_Work required_. Restate word for word the entries below, starting with the line with "TRIP (195, 2472)" and continuing through the line with "North Carolina Captive Insurance". Include both of those lines and no others.

_Supplied information_.
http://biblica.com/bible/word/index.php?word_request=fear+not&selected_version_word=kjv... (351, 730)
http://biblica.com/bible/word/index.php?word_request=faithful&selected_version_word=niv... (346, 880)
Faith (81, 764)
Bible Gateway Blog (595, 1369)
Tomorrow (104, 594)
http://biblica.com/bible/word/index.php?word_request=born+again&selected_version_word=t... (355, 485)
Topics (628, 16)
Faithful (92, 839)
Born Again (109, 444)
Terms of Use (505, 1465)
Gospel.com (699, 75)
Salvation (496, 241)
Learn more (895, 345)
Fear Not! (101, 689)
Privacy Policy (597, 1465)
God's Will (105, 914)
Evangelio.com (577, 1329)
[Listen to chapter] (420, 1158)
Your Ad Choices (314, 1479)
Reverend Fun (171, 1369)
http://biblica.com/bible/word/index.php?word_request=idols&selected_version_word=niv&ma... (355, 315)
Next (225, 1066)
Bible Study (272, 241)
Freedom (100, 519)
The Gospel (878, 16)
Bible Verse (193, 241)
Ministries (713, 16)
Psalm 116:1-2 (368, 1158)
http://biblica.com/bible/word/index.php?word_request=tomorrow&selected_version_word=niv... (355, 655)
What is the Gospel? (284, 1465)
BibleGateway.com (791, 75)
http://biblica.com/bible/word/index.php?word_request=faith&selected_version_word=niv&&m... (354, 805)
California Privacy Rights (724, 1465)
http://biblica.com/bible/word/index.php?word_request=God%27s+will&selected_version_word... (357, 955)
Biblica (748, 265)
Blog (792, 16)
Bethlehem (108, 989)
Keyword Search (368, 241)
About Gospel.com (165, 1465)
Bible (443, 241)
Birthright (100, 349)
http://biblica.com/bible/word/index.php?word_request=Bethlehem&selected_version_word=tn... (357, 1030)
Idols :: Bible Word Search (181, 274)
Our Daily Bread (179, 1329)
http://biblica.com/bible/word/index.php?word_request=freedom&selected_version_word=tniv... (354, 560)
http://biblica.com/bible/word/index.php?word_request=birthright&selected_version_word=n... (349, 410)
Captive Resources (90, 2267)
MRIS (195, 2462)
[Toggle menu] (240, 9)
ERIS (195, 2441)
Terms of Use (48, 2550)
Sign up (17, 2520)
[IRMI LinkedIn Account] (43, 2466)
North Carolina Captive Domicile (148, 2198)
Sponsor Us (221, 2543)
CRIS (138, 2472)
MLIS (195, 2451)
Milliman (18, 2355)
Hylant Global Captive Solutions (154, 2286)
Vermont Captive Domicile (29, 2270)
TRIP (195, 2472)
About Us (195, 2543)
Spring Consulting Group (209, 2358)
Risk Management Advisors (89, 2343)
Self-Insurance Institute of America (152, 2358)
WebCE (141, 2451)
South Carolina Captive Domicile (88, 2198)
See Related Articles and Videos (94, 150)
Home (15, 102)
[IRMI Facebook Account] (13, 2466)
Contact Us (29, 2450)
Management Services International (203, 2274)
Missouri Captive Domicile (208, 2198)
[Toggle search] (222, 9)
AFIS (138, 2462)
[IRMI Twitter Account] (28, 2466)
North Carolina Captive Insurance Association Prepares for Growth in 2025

* * *

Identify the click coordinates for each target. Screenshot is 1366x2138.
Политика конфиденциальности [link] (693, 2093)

...

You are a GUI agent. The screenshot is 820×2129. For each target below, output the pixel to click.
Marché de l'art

_Solution to this task_.
TRIP (195, 2472)
About Us (195, 2543)
Spring Consulting Group (209, 2358)
Risk Management Advisors (89, 2343)
Self-Insurance Institute of America (152, 2358)
WebCE (141, 2451)
South Carolina Captive Domicile (88, 2198)
See Related Articles and Videos (94, 150)
Home (15, 102)
[IRMI Facebook Account] (13, 2466)
Contact Us (29, 2450)
Management Services International (203, 2274)
Missouri Captive Domicile (208, 2198)
[Toggle search] (222, 9)
AFIS (138, 2462)
[IRMI Twitter Account] (28, 2466)
North Carolina Captive Insurance Association Prepares for Growth in 2025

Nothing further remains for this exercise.